(Data for locating described items)
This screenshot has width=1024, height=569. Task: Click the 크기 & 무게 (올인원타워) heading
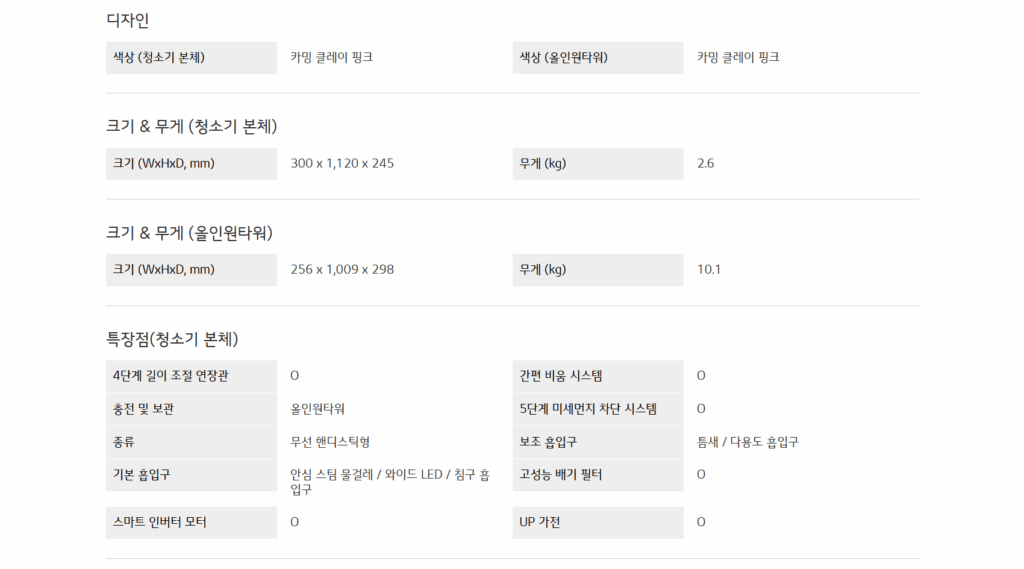tap(189, 232)
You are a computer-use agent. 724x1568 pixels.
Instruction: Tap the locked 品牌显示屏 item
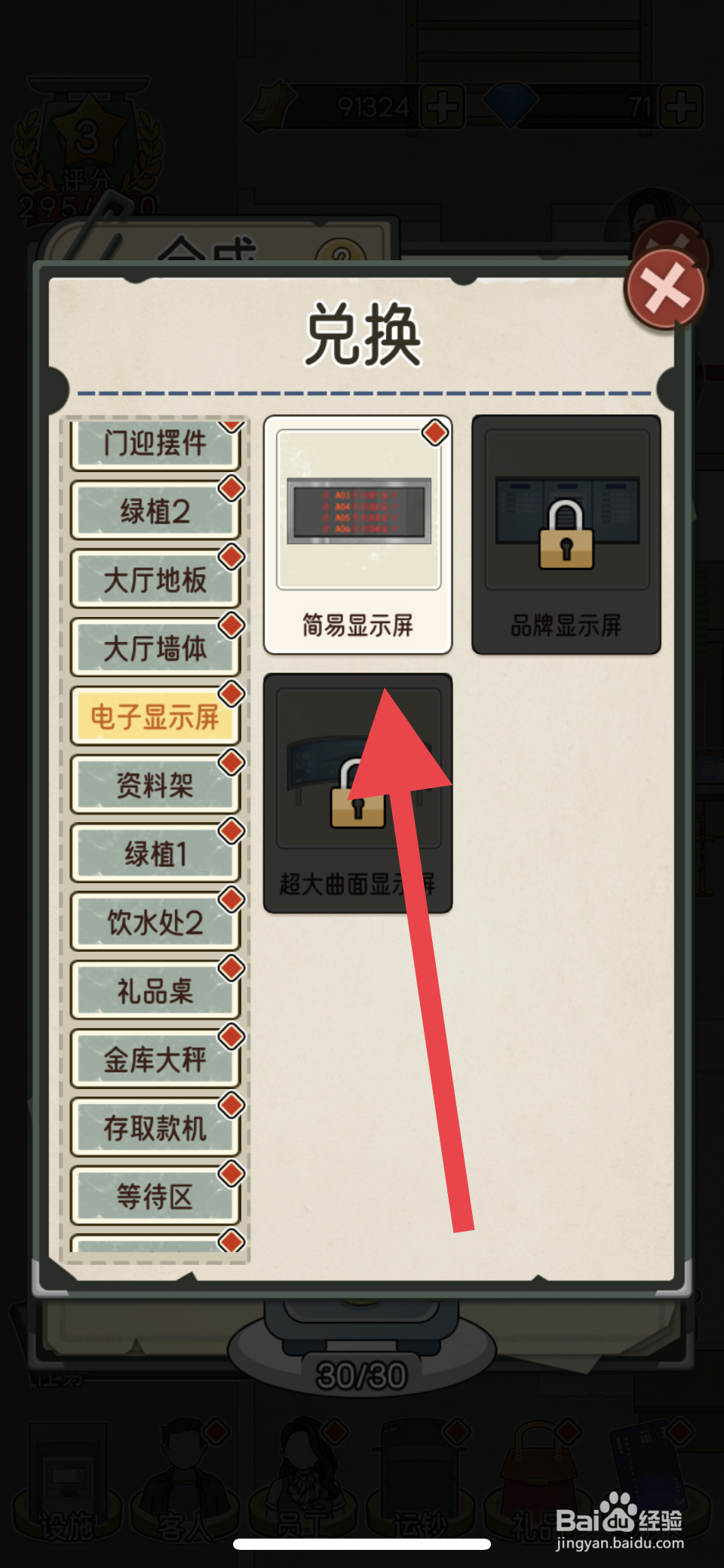click(x=566, y=535)
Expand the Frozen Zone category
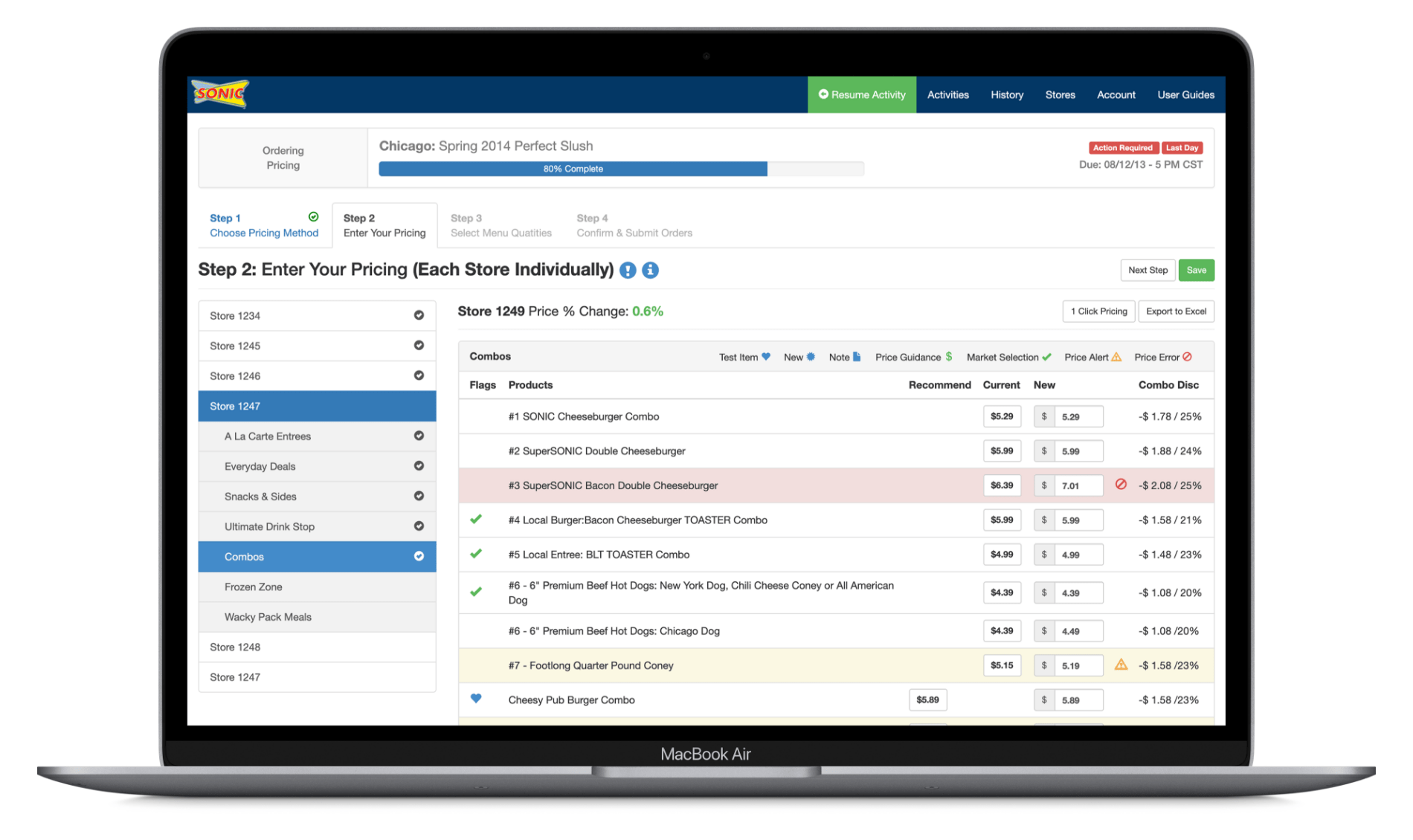Viewport: 1413px width, 840px height. coord(254,587)
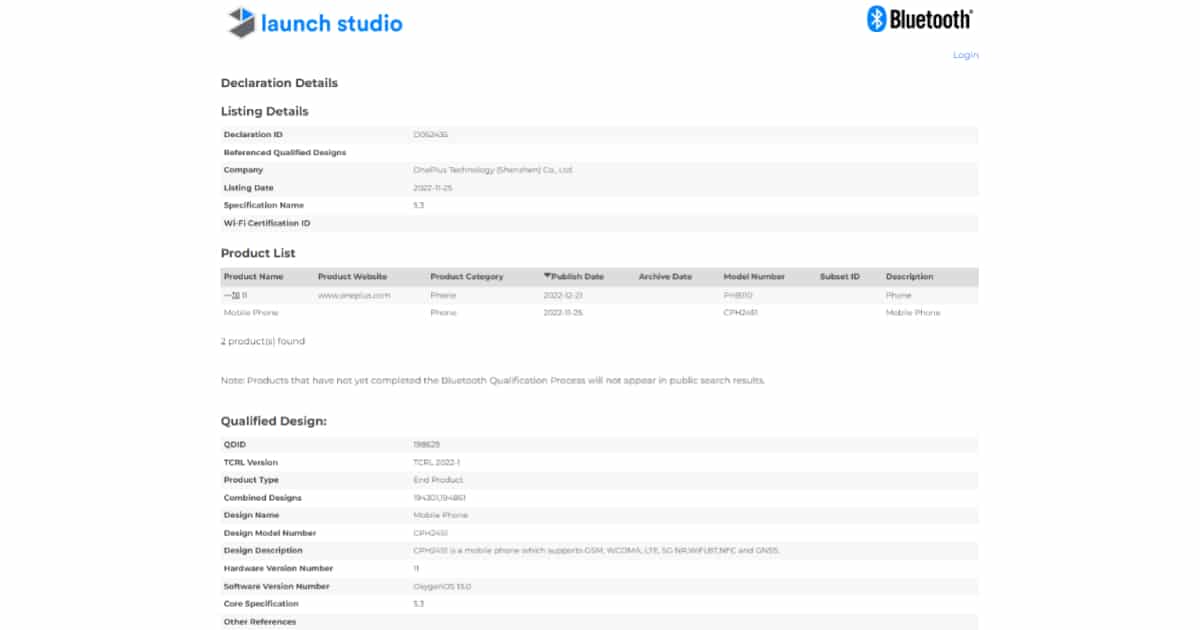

▶ _EXERCISE TASK_
Copy the data exactly, starting at its first line and stopping after the line that contains "click(x=566, y=535)", with that line included. Omit the pictures from your copy.

▶ _ANSWER FOR THE TASK_
This screenshot has width=1024, height=569. Task: Click the 크기 & 무게 (올인원타워) heading
tap(189, 232)
You are a computer-use agent. 724x1568 pixels.
Instruction: Tap the locked 品牌显示屏 item
click(x=566, y=535)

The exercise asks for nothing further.